(Stored data)
------------------------

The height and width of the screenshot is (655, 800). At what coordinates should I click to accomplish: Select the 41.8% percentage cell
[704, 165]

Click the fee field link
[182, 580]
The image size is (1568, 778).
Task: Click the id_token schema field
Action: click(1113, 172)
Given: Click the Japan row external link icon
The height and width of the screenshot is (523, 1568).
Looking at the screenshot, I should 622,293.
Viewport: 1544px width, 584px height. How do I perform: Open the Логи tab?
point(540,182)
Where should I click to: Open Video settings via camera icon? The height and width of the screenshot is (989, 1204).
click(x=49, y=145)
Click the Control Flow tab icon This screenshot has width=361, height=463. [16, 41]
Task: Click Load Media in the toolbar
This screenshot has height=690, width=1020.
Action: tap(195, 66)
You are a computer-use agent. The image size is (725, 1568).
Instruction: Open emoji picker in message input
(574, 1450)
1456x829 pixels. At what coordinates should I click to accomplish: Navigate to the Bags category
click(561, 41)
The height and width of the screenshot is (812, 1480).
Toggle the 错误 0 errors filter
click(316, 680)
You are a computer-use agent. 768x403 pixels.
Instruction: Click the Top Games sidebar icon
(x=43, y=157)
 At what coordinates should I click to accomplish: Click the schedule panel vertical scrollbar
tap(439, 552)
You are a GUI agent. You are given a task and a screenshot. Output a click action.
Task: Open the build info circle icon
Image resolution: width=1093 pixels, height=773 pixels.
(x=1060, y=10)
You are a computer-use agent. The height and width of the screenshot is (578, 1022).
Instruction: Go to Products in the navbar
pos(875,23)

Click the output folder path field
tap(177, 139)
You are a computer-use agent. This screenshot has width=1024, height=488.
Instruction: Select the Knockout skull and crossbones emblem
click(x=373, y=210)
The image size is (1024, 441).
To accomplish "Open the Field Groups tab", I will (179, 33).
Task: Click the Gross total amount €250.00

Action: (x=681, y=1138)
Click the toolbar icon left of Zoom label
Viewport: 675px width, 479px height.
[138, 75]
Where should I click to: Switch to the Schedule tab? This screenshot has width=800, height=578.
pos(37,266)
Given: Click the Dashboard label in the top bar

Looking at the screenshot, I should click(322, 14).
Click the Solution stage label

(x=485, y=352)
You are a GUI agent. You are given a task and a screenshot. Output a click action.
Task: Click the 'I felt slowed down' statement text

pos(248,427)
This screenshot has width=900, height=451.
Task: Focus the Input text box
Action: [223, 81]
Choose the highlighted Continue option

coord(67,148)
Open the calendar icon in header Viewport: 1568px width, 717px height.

------------------------

> Task objective
Restate every entry above exactly as it stands.

> Response to this task
The height and width of the screenshot is (655, 800). At what coordinates should I click to accomplish: Select the 41.8% percentage cell
[704, 165]

Click the fee field link
[182, 580]
The image size is (1568, 778).
Task: Click the id_token schema field
Action: click(1113, 172)
Given: Click the Japan row external link icon
The height and width of the screenshot is (523, 1568).
Looking at the screenshot, I should 622,293.
Viewport: 1544px width, 584px height. How do I perform: Open the Логи tab?
point(540,182)
Where should I click to: Open Video settings via camera icon? The height and width of the screenshot is (989, 1204).
click(x=49, y=145)
Click the Control Flow tab icon This screenshot has width=361, height=463. [16, 41]
Task: Click Load Media in the toolbar
This screenshot has height=690, width=1020.
Action: tap(195, 66)
You are a computer-use agent. The image size is (725, 1568).
Instruction: Open emoji picker in message input
(574, 1450)
1456x829 pixels. At what coordinates should I click to accomplish: Navigate to the Bags category
click(561, 41)
The height and width of the screenshot is (812, 1480).
Toggle the 错误 0 errors filter
click(316, 680)
You are a computer-use agent. 768x403 pixels.
Instruction: Click the Top Games sidebar icon
(x=43, y=157)
 At what coordinates should I click to accomplish: Click the schedule panel vertical scrollbar
tap(439, 552)
You are a GUI agent. You are given a task and a screenshot. Output a click action.
Task: Open the build info circle icon
Image resolution: width=1093 pixels, height=773 pixels.
(x=1060, y=10)
You are a computer-use agent. The height and width of the screenshot is (578, 1022).
Instruction: Go to Products in the navbar
pos(875,23)

Click the output folder path field
tap(177, 139)
You are a computer-use agent. This screenshot has width=1024, height=488.
Instruction: Select the Knockout skull and crossbones emblem
click(x=373, y=210)
The image size is (1024, 441).
To accomplish "Open the Field Groups tab", I will (179, 33).
Task: Click the Gross total amount €250.00

Action: (x=681, y=1138)
Click the toolbar icon left of Zoom label
Viewport: 675px width, 479px height.
[138, 75]
Where should I click to: Switch to the Schedule tab? This screenshot has width=800, height=578.
pos(37,266)
Given: Click the Dashboard label in the top bar

Looking at the screenshot, I should click(322, 14).
Click the Solution stage label

(x=485, y=352)
You are a GUI agent. You are given a task and a screenshot. Output a click action.
Task: Click the 'I felt slowed down' statement text

pos(248,427)
This screenshot has width=900, height=451.
Task: Focus the Input text box
Action: [223, 81]
Choose the highlighted Continue option

coord(67,148)
Open the calendar icon in header Viewport: 1568px width, 717px height.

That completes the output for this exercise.